6. Formulation according to any one of the previous claims wherein the molar ratio between the long- acting insulin and the fast-acting insulin is in a range from 10:90 to 90:10.

7. Formulation according to any one of the previous claims, wherein the nominal average molecular weight of a PEG covalently coupled to insulin is in the range from 200 to 20,000 daltons.

8. Formulation according to any one of the previous claims, wherein the formulation is in a form of a dry powder.

9. Formulation according to any one of the claims 1-7, wherein the formulation is in the form of a solution.

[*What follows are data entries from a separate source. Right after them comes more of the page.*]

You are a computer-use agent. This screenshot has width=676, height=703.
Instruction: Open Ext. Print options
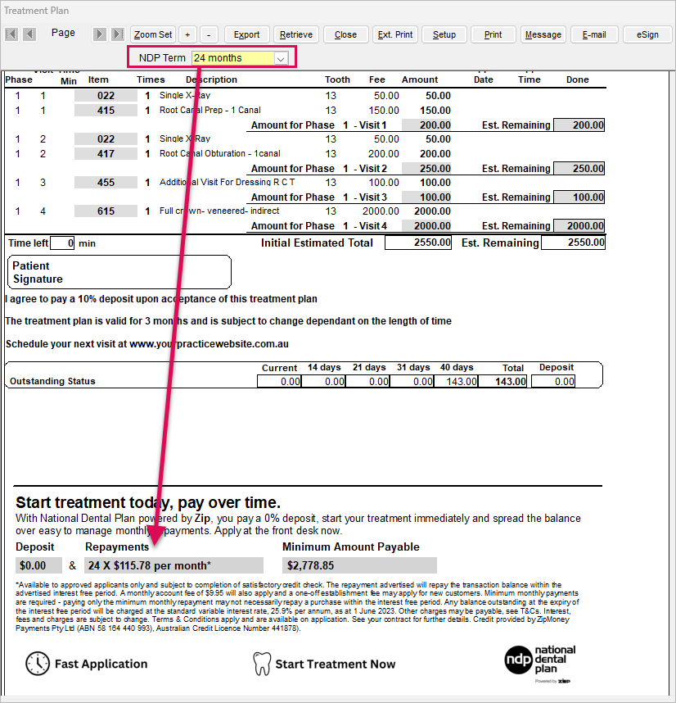(394, 34)
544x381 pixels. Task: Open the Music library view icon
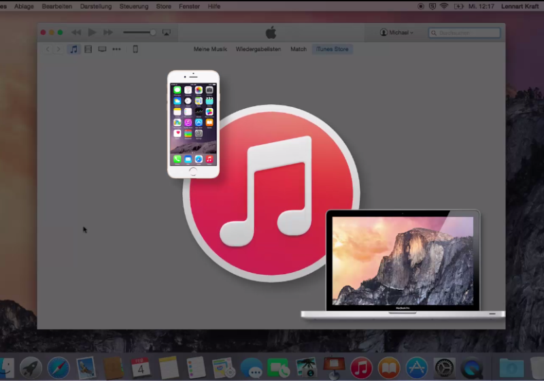73,49
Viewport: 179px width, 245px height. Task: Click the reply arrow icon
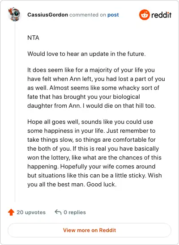58,212
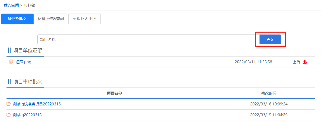The image size is (321, 122).
Task: Open the project 测试lq20220315
Action: click(x=27, y=115)
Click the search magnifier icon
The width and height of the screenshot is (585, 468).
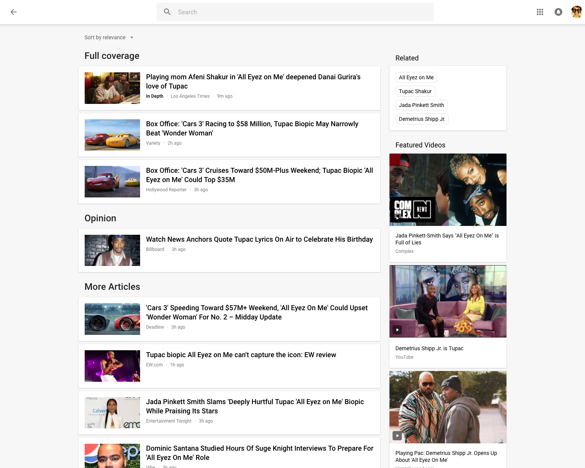coord(167,12)
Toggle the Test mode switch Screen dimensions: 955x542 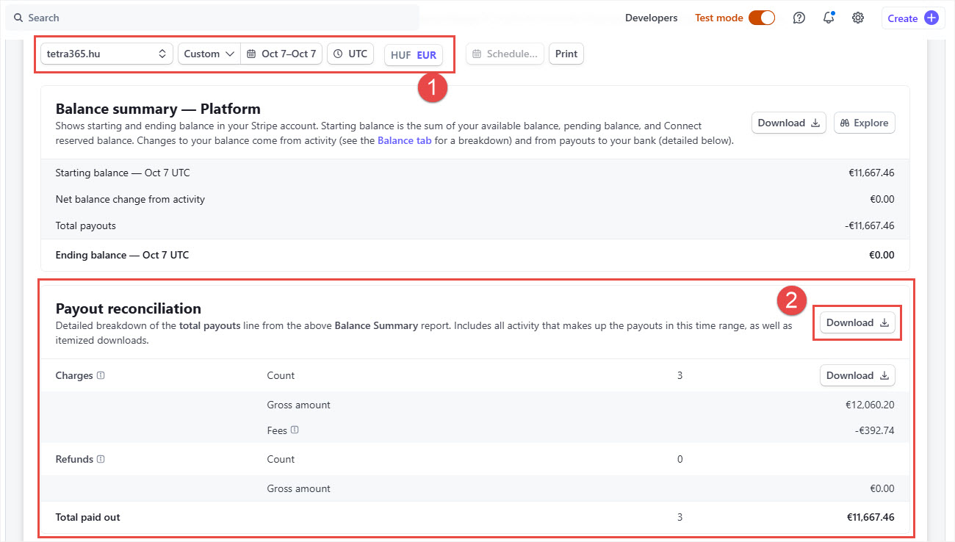(x=762, y=18)
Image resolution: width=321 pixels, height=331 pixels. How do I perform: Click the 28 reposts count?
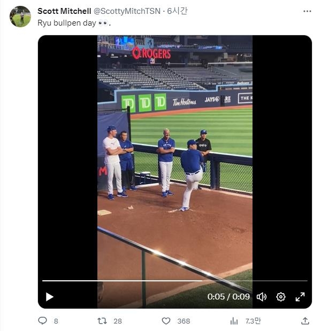(118, 321)
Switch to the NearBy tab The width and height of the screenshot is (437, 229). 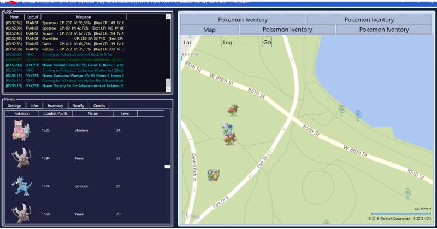(78, 105)
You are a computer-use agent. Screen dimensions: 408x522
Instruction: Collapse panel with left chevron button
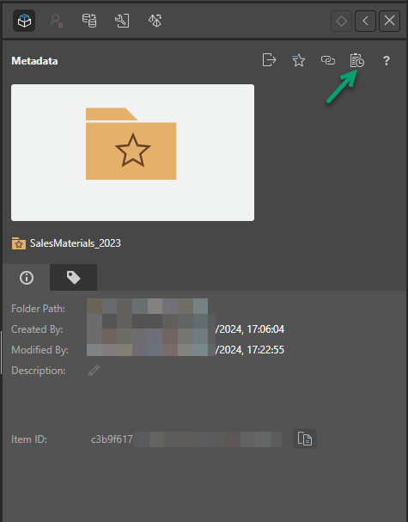[x=365, y=21]
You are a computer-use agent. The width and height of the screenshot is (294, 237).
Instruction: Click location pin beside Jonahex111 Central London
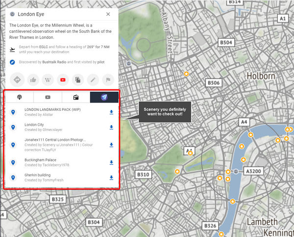click(x=13, y=145)
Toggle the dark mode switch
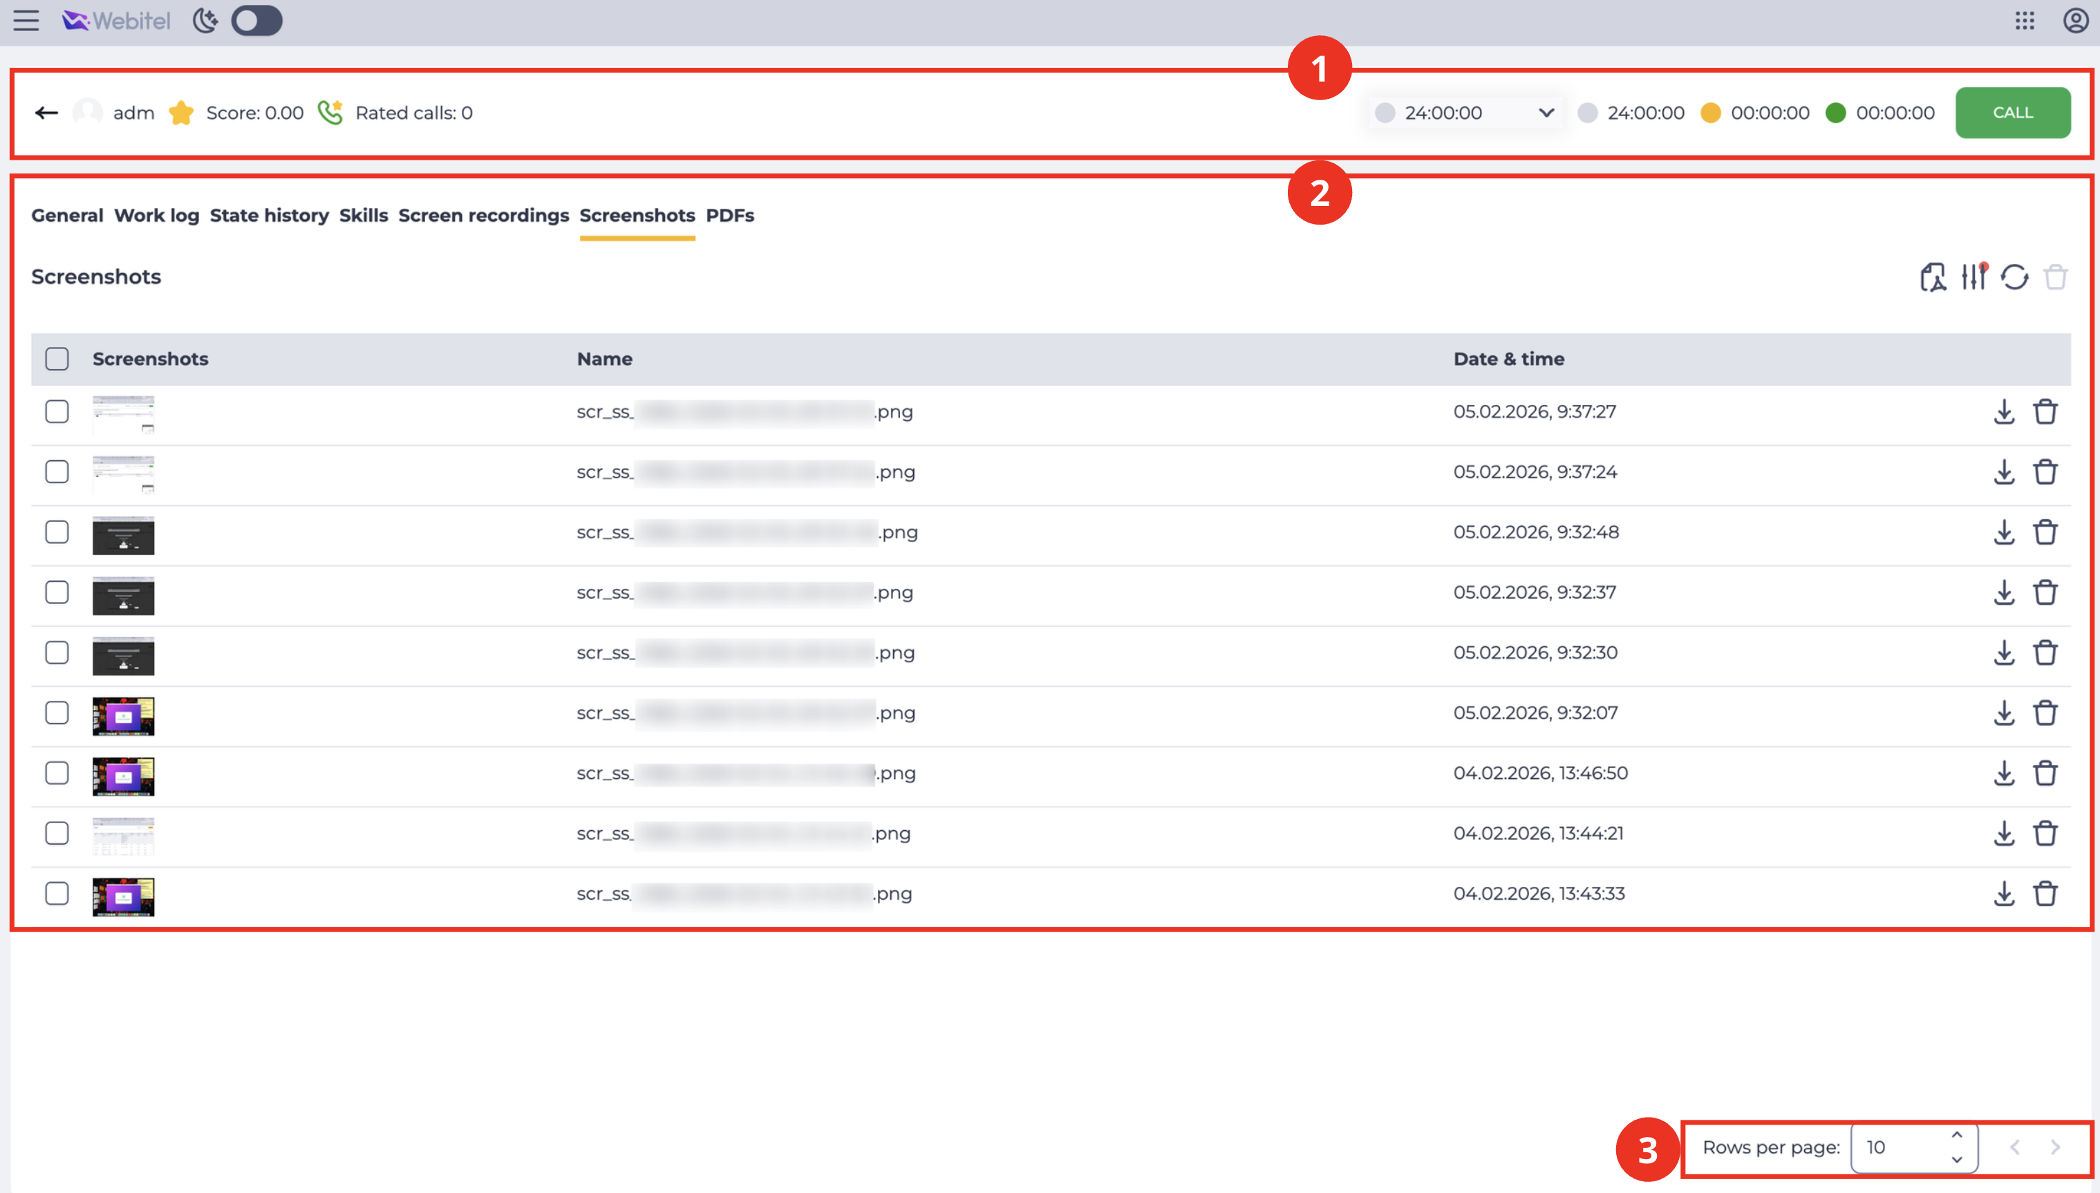The width and height of the screenshot is (2100, 1193). [x=256, y=20]
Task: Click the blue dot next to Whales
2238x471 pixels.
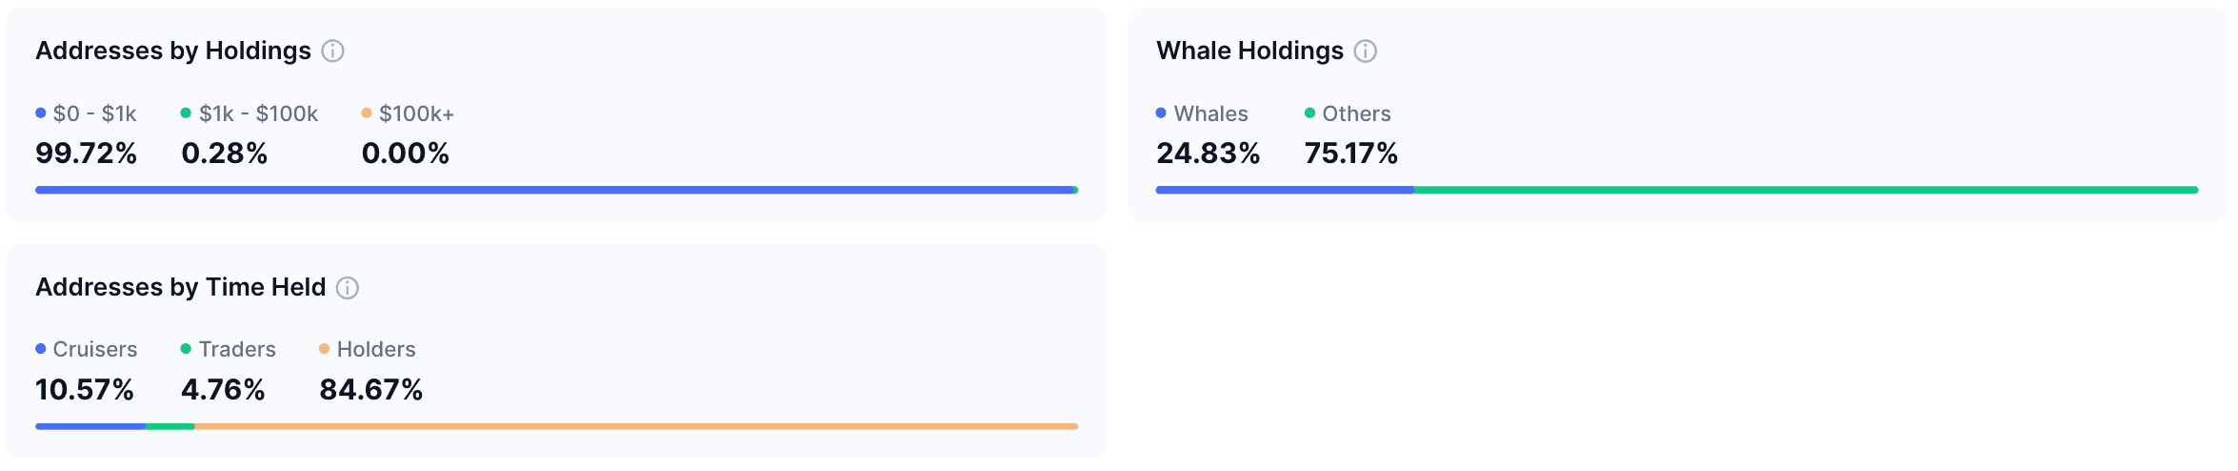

10. The use of a fast-acting insulin in an amount in the range from 10 % to 90 %, of the total amount of insulin component calculated on a unit to unit basis to prepare a solution or a powder having both a fast-acting and a long-acting insulin component.

1 1. Use of a formulation comprising a mixture of long-acting insulin and fast-acting insulin wherein said long-acting insulin and said fast-acting insulin are provided in a molar ratio of between 10:90 to 90:10 for the manufacture of a medicament for the treatment of a mammal having reduced ability to produce serum insulin compared to a normal mammal.

12. A method of treating diabetes in a patient in need of such treatment, comprising administering to a patient a therapeutically effective amount of a pharmaceutical formulation according to any one of claims 1-9.

13. Any novel feature or combinations of features described herein.